3

Let $a$ be some complex number. I have to solve equation

$$z^4=a^{16}$$

One is tempted to "simplify" it to $z=a^4$, so it is the solutions. But somebody told me, there are more solutions than that. Is it true and why? It seems counterintuitive.

Micah
  • 38,108
  • 15
  • 85
  • 133
adm34
  • 45
  • Hint: even within real numbers there would be two square roots. Add to that that square roots of negative numbers are now allowed within complex numbers – Miguel Sep 11 '15 at 16:04
  • 2
    $(z-a^4)(z+a^4)(z^2+a^8)$ –  Sep 11 '15 at 16:07

3 Answers3

4

Yes, there are more solutions than that. To see that concretely, suppose $a=1$. Then your original equation is $$ z^4 = 1 $$ which has the solutions $\{1,-1,i,-i\}$, but if you rewrite it to $z=1$, you will have lost three of the solutions.
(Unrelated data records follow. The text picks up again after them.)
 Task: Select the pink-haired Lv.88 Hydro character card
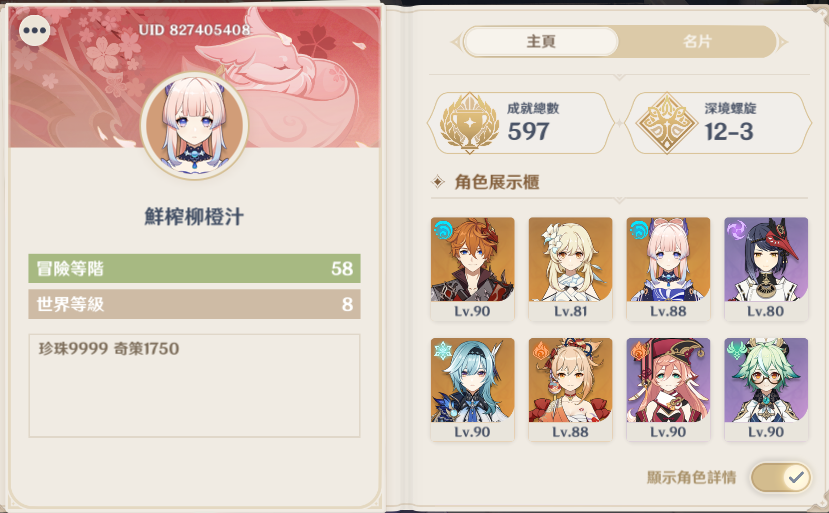(x=668, y=269)
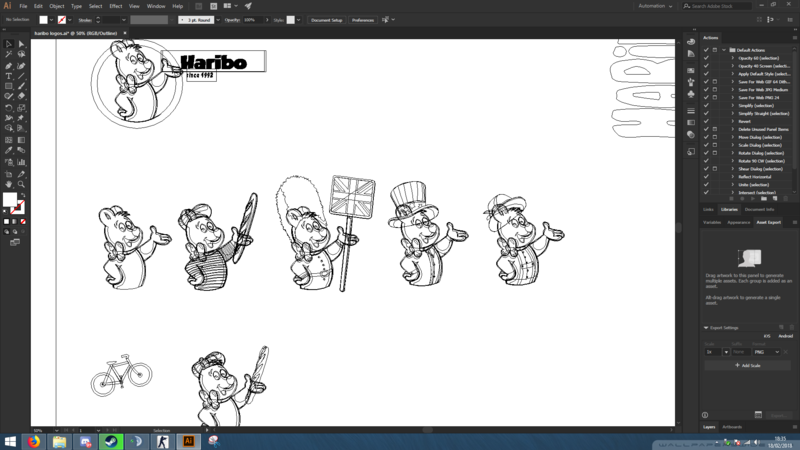Pick the Zoom tool magnifier

point(21,184)
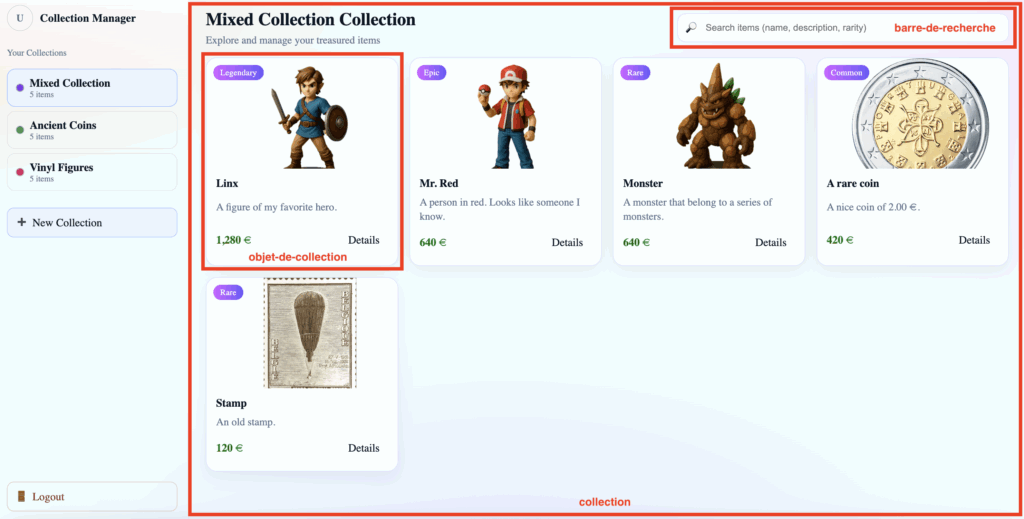The width and height of the screenshot is (1024, 519).
Task: Select the Mixed Collection sidebar item
Action: (92, 88)
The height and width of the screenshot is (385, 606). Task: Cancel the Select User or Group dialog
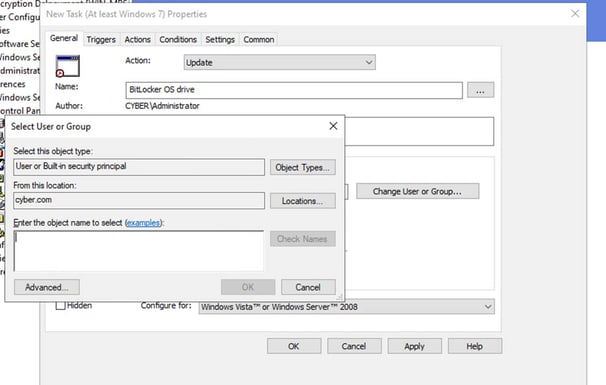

What you can do is rewrite $z^4=a^{16}$ to $$ z=ka^4 \text{ for some }k\text{ with }k^4=1\text{, that is, }k\in\{1,-1,i,-i\} $$ which gives you four separate equations to solve as you plug the possible $k$s in.

0

Note that every $a \in \mathbb{C}$ can be written as $a = re^{i\varphi}$, hence your equation delivers

$$z^4 = r^{16} e^{16i\varphi}$$

The complex roots are given by

$$z^n = re^{i\varphi} \implies z_k = r^{\frac{1}{n}}e^{i\left( \frac{\varphi}{n} + \frac{2\pi k}{n}\right)} \qquad k=0,\dots,n-1$$

So you have $n$ solutions for the $n^{\text{th}}$ complex root. In your case

\begin{align*} z_0 &= r^4 e^{i\left( \frac{16\varphi}{4} + 0 \right)} = \left( r, \varphi \right) = \left( r^4, 4\varphi \right)\\ z_1 &= r^4 e^{i\left( \frac{16\varphi}{4} + \frac{2\pi}{4} \right)} = \left( r, \varphi \right) = \left( r^4, 4\varphi + \frac{\pi}{2} \right)\\ z_2 &= r^4 e^{i\left( \frac{16\varphi}{4} + \frac{4\pi}{4} \right)} = \left( r, \varphi \right) = \left( r^4, 4\varphi + \pi \right)\\ z_3 &= r^4 e^{i\left( \frac{16\varphi}{4} + \frac{6\pi}{4} \right)} = \left( r, \varphi \right) = \left( r^4, 4\varphi + \frac{3\pi}{2} \right)\\ \end{align*}

root
  • 1,134
0

We see that $16/4 = 4$, so we can substitute $t = a^4$, then we can rewrite $$z^4 = a^{16} \Leftrightarrow z^4 = t^4$$ This has the solutions Henning described above, the four roots of unity: $\{1,i,-1,-i\} $ times $t$. Just to give some clarity as why it works.

mathreadler
  • 25,824